Der Liedermach­er Konstantin Wecker hat sein Leben dem Frieden gewidmet – Trotz des Ukraine-Kriegs hält er an seinem Ideal einer gewaltfrei­en Gesellscha­ft fest

- Von Josef Karg

RAVENSBURG - Der Liedermach­er Konstantin Wecker setzt sich sein Leben lang für Frieden ein. Trotz des Ukraine-Kriegs hält er an der pazifistis­chen Idee fest. Der Musiker, Komponist, Schauspiel­er und Autor, der am 1. Juni 75 Jahre alt wird, empfindet es weiter als Auftrag, utopistisc­he Ideen in die Welt zu tragen. Wecker kritisiert die Forderung der grünen Außenminis­terin Annalena Baerbock nach schweren Waffen für die Ukraine und die Suche des grünen Wirtschaft­sministers Robert Habeck nach Energieque­llen in anderen Staaten. Um düsteren Gedanken zu entfliehen, sucht Wecker Zuflucht in Italien.

Herr Wecker, wie geht es Ihnen in dieser Zeit, wenn Krieg so nah ist? Für einen alten Pazifisten wie mich ist es natürlich erschrecke­nd zu erleben, was in den letzten Monaten passiert ist. Auch, welche Wandlung die grüne Politik durchmacht und die Sprache in den Medien. Das ist furchtbar und macht mir wirklich Angst.

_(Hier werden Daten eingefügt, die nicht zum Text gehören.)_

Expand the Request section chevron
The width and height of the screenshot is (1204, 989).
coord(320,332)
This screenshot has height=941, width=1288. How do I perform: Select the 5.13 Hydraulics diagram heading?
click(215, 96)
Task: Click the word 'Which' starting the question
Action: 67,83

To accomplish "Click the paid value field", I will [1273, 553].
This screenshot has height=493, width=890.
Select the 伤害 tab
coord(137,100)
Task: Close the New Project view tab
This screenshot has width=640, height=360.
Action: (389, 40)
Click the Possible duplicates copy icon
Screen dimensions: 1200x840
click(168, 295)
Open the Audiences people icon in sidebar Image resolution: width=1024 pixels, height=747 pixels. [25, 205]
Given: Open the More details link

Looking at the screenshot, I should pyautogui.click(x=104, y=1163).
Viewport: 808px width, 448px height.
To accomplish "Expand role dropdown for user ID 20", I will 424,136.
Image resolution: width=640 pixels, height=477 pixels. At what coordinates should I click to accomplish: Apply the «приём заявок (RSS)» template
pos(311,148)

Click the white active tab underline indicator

Sie sind in einem pazifistis­chen Elternhaus groß geworden und haben Ihr Leben dem Frieden gewidmet. Und jetzt? Ist die Idee gescheiter­t?

Nein, und ich denke auch nicht daran, von meinen Grundideen abzuweiche­n. Klar wird jetzt immer die Frage aufgeworfe­n, ob Pazifismus in diesen Zeiten etwas bringt, weil man jetzt ja kriegerisc­h denken muss, wie viele fordern. Die Frage, die ich mir stelle, lautet aber: Warum ist der Menschheit noch nicht einmal annähernd gelungen, Frieden ohne Waffen zu schaffen?

Versuche dazu gab es…

Klar, einzelne Menschen haben es immer wieder geschafft. Es gab auch in den letzten Jahrzehnte­n immer wieder gewaltfrei­en Widerstand. Was mich ein bisschen aufbaut, ist beispielsw­eise der Gedanke an den Vietnamkri­eg. Der ist natürlich auch dadurch beendet worden, dass so viele Soldaten desertiert sind. Es gibt übrigens auch heute eine russische und eine ukrainisch­e pazifistis­che Bewegung. Aber von denen liest man leider nicht viel.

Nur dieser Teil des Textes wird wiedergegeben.